The United States Tuesday called North Korea's threat to withdraw from negotiations and restart its nuclear program a serious step in the wrong direction. Pyongyang has reacted harshly to a U.N. Security Council statement condemning its April 5 missile launch.

Obama administration officials said they don't want to get involved in verbal sparring with North Korea but they did call its latest threats provocative and say Pyongyang stands only to further isolate itself from the world community if it follows through with them.

North Korea said Tuesday it found the U.N. Security Council condemnation of its missile launch an unbearable insult, and said it was withdrawing from the Chinese-sponsored six-party talks on its nuclear program and moving to reopen nuclear facilities shut down under aid-for-disarmament commitments.

The International Atomic Energy Agency, which has been monitoring North Korean nuclear sites, said it had been informed that its inspectors were being expelled.

At the White House, Press Secretary Robert Gibbs said the threatened North Korea moves were "a serious step in the wrong direction" and urged Pyongyang to end what he termed its "provocative threats" and live up to its international obligations.

Reaction was more subdued at the State Department, where Acting Spokesman Robert Wood said Monday's Security Council statement condemning the missile launch and threatening tougher sanctions spoke for itself, and that retaliation would only mean further isolation for Pyongyang.

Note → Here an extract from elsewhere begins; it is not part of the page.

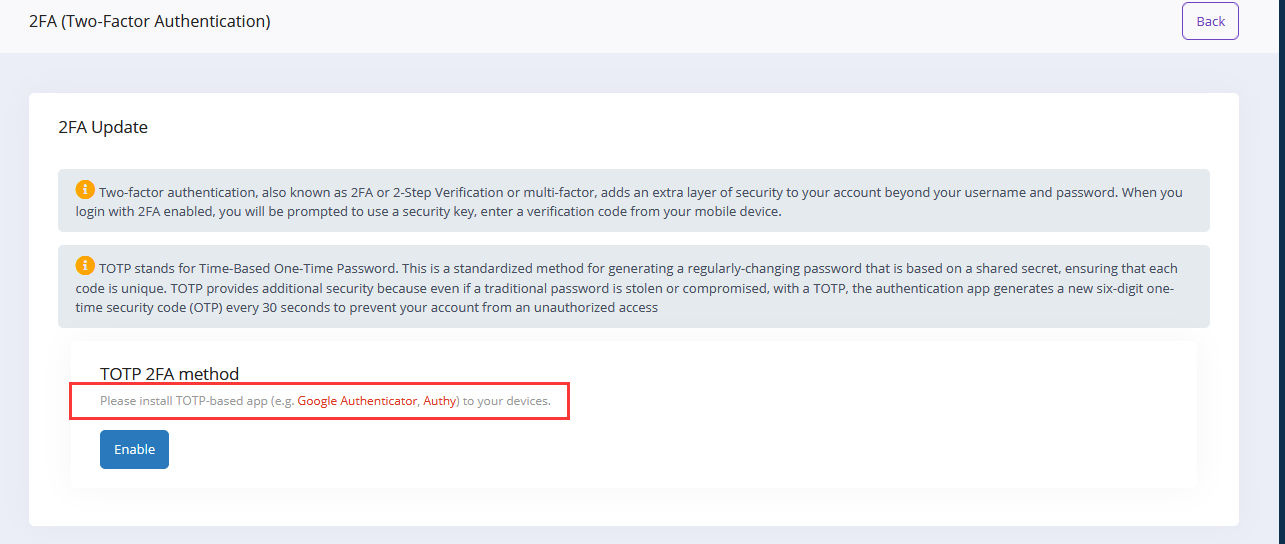The height and width of the screenshot is (544, 1285).
Task: Follow the Authy link
Action: [439, 401]
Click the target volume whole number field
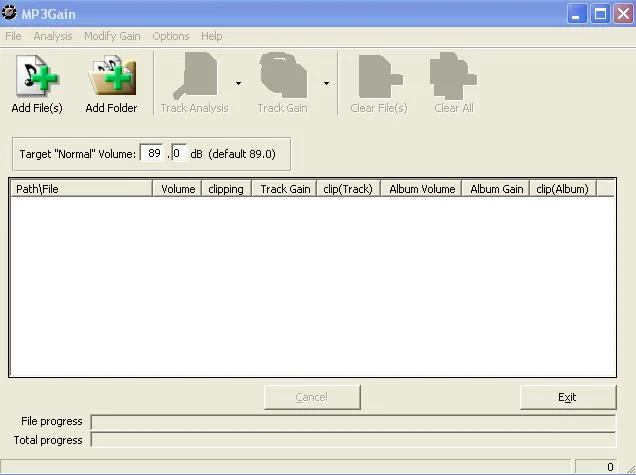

"The statement was very clear. There was no question about the intent of the statement, what the statement required of the north. This is something that we've been addressing for quite some time," he noted. "The North as you know has been engaged in all sort of behavior. There have been ups and downs in that entire progress, the six-party talks. As I said the international community spoke very clearly to the north. It was a very strong response and made very clear what the north needs to do," he said.

A senior official here said the administration had anticipated a sharp response by Pyongyang to Monday's Security Council statement and that the United States did not intend to "get bogged down" by responding to every statement carried by the official North Korean media.

North Korea contends the April 5 missile firing was a satellite launch to which it was entitled under international law. U.S. officials said no part of the three-stage vehicle reached orbit, and that in any case it amounted to a long-range ballistic missile test forbidden under a Security Council resolution that followed its October 2006 nuclear test.

North Korea agreed in principle in 2005 to scrap its nuclear program, including a presumed arsenal of several nuclear weapons, in exchange for energy aid and diplomatic benefits. But the six-party talks have stalled over Pyongyang's refusal to accept a verification program for the declaration of its nuclear assets and activities that was agreed to last June.